When putting together prompts, Brock Sutton, the head of emerging client capabilities at the investment management firm Capital Group Inc., always follows four crucial steps:
  • Clearly State the Objective: According to Sutton, advisers should start a conversation by telling the AI what they need accomplished.

    “Clearly communicate your goal or the specific task you need assistance with. This sets the stage for a focused and productive interaction,” Sutton told PLANADVISER in an email.
  • Let AI Ask Clarifying Questions: Sutton also recommends the reverse, to have AI ask questions to spell out the adviser’s needs. Those questions can remind a user to include relevant details and context to make a better prompt.
  • Provide Institutional Knowledge: In response to AI’s questions, advisers should answer using their own expertise and institutional knowledge. Again, more background information will likely make the prompt more accurate and effective.
  • Review, Edit AI-Generated Prompts: Once AI rewrites the prompt, review it to make sure it meets expectations. Make further edits as needed to reflect initial objectives and it includes the correct industry context.

Long or Short?

Prompts are instructions or messages that set up a task for generative AI chatbots to complete. Context, tone and length can vary, depending on the adviser’s specific needs.

According to Capital Group’s AI prompt library for financial advisers, effective prompts incorporate specific goal-oriented tasks along with spaces for advisers to include relevant client information.

An adviser preparing for a client meeting could potentially write the following prompt:

  • Act as a financial planner preparing for a new client meeting. Suggest questions to ask and topics to explore based on the information you have about this client. Make these ones that I haven’t thought about yet. I’m including two things below: basic client info and a list of questions I’m already planning on asking.

The next prompt could be used to create new client onboarding standard operating procedures:

  • Act as a seasoned financial adviser and operations consultant. Write a detailed, step-by-step standard operating procedure (SOP) for onboarding a new financial planning client. Include all major stages: pre-meeting preparation, document collection, risk assessment, first meeting, follow-up tasks, CRM data entry and compliance checks. Format with section headers and checklists.”

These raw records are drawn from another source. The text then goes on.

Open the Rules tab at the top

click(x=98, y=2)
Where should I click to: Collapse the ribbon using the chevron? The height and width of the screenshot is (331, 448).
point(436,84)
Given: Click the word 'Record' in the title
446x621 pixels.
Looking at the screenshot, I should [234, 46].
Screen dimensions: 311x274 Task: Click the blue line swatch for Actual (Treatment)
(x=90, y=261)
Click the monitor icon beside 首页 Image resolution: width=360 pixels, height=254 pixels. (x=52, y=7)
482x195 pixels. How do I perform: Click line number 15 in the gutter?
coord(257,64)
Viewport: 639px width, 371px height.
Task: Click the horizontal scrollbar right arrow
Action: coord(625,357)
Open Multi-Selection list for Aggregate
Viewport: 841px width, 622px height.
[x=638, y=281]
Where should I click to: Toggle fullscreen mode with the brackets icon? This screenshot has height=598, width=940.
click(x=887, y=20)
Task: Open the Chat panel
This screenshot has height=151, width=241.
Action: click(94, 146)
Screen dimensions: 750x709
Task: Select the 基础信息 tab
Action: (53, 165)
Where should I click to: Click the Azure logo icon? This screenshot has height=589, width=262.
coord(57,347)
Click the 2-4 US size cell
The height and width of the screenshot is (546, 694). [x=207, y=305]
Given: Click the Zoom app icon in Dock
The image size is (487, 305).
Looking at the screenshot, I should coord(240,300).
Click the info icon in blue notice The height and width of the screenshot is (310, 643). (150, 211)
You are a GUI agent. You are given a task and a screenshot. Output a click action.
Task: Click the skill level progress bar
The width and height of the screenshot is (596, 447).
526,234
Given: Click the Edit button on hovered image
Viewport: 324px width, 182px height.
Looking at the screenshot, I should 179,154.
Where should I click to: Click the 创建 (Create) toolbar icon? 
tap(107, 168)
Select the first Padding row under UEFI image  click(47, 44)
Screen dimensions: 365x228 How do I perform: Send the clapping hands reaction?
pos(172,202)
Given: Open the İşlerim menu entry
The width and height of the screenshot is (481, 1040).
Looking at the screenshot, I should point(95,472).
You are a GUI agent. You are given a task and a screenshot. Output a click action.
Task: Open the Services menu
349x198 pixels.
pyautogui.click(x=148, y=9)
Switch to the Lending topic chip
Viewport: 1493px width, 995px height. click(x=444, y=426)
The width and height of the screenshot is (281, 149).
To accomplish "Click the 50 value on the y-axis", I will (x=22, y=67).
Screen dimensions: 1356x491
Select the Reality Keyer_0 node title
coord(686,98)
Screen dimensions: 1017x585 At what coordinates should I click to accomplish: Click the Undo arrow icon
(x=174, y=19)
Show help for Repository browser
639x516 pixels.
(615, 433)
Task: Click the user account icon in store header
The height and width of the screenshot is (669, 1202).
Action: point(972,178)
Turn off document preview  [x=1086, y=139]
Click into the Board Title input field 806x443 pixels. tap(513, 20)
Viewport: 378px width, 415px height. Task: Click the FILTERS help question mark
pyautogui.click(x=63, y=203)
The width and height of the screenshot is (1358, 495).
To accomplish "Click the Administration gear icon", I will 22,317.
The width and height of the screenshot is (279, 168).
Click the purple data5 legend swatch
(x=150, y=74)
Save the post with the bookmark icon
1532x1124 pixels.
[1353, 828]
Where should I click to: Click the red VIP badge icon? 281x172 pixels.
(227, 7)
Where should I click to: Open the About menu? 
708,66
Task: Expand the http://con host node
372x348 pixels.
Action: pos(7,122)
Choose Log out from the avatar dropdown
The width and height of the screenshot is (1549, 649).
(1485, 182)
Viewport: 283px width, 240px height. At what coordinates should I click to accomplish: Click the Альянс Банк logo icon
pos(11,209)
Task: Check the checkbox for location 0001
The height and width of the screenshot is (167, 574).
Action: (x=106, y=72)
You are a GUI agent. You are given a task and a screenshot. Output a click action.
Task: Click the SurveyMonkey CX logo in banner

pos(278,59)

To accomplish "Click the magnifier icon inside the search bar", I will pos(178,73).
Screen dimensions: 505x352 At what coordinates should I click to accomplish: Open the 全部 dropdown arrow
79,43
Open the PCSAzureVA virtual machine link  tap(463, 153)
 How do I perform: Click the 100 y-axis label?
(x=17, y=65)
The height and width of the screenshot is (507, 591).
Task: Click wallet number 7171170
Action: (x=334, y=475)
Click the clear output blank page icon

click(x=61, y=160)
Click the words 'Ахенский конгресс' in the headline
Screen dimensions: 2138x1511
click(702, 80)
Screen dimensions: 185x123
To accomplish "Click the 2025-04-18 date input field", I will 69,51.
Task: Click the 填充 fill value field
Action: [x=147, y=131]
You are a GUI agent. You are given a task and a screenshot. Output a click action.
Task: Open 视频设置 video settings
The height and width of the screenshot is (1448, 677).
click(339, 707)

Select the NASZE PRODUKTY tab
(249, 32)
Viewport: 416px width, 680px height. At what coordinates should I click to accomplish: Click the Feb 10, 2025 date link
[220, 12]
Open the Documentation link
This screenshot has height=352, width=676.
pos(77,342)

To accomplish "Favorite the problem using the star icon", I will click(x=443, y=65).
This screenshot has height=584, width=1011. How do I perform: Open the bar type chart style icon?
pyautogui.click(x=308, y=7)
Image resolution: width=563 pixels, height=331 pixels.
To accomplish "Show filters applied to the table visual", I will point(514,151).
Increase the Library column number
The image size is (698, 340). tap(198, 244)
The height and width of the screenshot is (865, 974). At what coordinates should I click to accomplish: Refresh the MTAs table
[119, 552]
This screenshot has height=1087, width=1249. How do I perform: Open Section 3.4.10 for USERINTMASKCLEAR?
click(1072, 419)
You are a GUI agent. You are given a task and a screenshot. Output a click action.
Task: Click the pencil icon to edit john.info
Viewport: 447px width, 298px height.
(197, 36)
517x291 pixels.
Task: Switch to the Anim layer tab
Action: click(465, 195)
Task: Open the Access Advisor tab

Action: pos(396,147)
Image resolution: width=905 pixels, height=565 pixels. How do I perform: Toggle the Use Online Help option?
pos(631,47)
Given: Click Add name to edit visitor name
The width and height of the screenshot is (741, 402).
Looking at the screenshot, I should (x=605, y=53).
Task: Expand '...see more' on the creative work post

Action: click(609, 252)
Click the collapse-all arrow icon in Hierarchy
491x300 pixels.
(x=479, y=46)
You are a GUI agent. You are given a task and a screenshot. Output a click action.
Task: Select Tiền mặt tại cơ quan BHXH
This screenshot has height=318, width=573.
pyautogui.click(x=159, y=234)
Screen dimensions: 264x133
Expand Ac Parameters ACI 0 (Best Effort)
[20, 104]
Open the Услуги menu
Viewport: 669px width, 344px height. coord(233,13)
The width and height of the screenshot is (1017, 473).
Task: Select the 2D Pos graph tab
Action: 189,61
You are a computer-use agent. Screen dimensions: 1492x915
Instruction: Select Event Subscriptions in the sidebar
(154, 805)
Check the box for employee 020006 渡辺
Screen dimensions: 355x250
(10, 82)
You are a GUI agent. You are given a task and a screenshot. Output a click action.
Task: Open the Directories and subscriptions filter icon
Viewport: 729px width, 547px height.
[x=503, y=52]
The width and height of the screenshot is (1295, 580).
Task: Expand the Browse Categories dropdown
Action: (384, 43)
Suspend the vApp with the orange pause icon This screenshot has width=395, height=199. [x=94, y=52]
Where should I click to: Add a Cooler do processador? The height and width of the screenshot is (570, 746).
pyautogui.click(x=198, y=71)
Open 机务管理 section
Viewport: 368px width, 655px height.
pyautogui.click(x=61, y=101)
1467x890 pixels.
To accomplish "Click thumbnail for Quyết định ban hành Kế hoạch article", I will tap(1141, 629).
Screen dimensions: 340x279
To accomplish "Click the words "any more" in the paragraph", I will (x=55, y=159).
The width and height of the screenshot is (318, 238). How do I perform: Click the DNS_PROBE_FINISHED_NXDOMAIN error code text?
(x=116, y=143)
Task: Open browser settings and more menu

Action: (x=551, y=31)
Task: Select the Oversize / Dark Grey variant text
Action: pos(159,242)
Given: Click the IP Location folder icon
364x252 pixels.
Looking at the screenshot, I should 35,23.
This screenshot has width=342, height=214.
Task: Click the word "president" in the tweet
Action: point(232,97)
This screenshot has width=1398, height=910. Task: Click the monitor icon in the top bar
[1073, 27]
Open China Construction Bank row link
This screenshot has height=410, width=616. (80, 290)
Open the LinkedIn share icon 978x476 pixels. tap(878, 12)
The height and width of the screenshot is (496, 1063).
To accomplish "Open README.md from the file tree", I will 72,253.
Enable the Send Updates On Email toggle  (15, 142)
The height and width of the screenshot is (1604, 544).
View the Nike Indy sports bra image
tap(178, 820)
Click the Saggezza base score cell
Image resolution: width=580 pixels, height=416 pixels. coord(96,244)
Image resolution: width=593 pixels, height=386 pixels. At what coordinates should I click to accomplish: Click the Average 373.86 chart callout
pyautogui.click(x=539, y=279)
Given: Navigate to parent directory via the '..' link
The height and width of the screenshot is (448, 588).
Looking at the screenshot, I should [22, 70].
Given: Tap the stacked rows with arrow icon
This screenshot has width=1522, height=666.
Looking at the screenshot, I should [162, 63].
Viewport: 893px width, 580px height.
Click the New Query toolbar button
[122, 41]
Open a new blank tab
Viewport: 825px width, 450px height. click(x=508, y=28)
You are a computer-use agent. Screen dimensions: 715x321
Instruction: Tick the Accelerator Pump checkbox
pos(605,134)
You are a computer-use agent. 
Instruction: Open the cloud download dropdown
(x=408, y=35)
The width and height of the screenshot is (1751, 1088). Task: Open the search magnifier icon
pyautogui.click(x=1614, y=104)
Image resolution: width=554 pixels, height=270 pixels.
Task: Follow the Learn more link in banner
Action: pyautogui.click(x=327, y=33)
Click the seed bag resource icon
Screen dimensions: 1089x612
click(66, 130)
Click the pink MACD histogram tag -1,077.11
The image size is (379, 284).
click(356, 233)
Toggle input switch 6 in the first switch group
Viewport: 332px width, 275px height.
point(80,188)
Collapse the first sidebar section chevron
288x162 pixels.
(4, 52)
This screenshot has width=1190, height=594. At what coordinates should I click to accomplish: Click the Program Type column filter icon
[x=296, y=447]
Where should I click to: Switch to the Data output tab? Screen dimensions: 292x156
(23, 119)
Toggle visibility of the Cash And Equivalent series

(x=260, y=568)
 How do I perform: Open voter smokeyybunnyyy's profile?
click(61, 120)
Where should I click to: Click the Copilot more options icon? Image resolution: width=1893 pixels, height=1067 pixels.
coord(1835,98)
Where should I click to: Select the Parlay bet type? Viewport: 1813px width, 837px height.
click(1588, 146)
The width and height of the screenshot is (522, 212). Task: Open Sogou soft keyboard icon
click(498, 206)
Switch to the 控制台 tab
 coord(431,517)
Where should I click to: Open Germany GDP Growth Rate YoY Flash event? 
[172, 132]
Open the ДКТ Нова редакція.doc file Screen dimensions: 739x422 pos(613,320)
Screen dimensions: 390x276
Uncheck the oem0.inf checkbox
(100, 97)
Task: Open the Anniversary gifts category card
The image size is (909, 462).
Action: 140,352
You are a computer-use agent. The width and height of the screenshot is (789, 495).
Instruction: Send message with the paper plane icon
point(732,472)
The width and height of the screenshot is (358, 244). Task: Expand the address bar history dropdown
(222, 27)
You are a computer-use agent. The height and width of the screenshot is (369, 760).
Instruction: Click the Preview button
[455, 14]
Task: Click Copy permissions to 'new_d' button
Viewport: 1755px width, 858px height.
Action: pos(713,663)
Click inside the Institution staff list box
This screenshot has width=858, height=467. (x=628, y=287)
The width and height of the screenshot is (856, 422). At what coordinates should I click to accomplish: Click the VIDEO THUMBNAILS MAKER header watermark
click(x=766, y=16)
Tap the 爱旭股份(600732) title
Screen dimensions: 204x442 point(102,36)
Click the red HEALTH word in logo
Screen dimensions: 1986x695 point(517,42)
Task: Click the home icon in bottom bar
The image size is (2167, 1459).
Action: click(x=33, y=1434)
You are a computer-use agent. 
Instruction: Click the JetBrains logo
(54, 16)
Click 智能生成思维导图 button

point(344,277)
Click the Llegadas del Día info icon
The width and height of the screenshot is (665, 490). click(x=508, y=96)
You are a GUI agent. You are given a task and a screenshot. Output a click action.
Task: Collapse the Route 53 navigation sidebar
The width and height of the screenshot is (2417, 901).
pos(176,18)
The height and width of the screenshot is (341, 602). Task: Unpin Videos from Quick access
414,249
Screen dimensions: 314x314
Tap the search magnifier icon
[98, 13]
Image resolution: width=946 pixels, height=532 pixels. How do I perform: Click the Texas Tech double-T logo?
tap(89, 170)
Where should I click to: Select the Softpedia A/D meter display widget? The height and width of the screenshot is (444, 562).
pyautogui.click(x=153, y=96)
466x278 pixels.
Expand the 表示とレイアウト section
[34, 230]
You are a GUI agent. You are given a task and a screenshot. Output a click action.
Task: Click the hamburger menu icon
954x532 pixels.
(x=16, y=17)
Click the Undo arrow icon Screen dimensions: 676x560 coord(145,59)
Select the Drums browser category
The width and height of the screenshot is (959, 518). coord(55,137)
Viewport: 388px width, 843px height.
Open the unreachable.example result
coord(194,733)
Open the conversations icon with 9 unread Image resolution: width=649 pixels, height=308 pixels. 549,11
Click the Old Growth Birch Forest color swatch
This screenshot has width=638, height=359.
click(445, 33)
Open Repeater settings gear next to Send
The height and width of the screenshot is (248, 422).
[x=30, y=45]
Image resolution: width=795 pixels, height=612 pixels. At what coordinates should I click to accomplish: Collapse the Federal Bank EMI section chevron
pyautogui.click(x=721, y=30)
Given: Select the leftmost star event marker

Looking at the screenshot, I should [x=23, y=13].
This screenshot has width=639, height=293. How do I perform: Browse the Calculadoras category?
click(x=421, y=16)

The following prompt can be used to draft a client-facing newsletter:

  • Be a financial planner. Draft a newsletter that will go out to clients recap [TIME PERIOD]. In it, include: Macro data [SPECIFY AS NEEDED]. Markets data and biggest headlines driving market moves: [SPECIFY AS NEEDED]. Significant legislation and regulatory updates that impact plans and portfolios. Mimic the style, tone, voice and format of previous newsletters I’ve sent. Also ensure you follow our compliance policy.

Other advisers may find a more concise and shorter prompt to be more effective.  Vickie Wicks, a financial adviser and principal at Edward Jones, uses the following:

  • Summarize this retirement plan review and highlight the top three risks found.”
  • Draft a client-ready explanation of this retirement income scenario using plain language and no jargon.”
  • Create a checklist of questions I can ask a plan sponsor with these participation and deferral rates.”

“These prompts work because they mirror how experienced financial advisers think. They ask AI to organize, synthesize and clarify — not to decide,” Wicks said.

More important than the length, prompts must ask for exactly what the adviser needs to accomplish, and any prompt may take several rounds of revision to get the best results.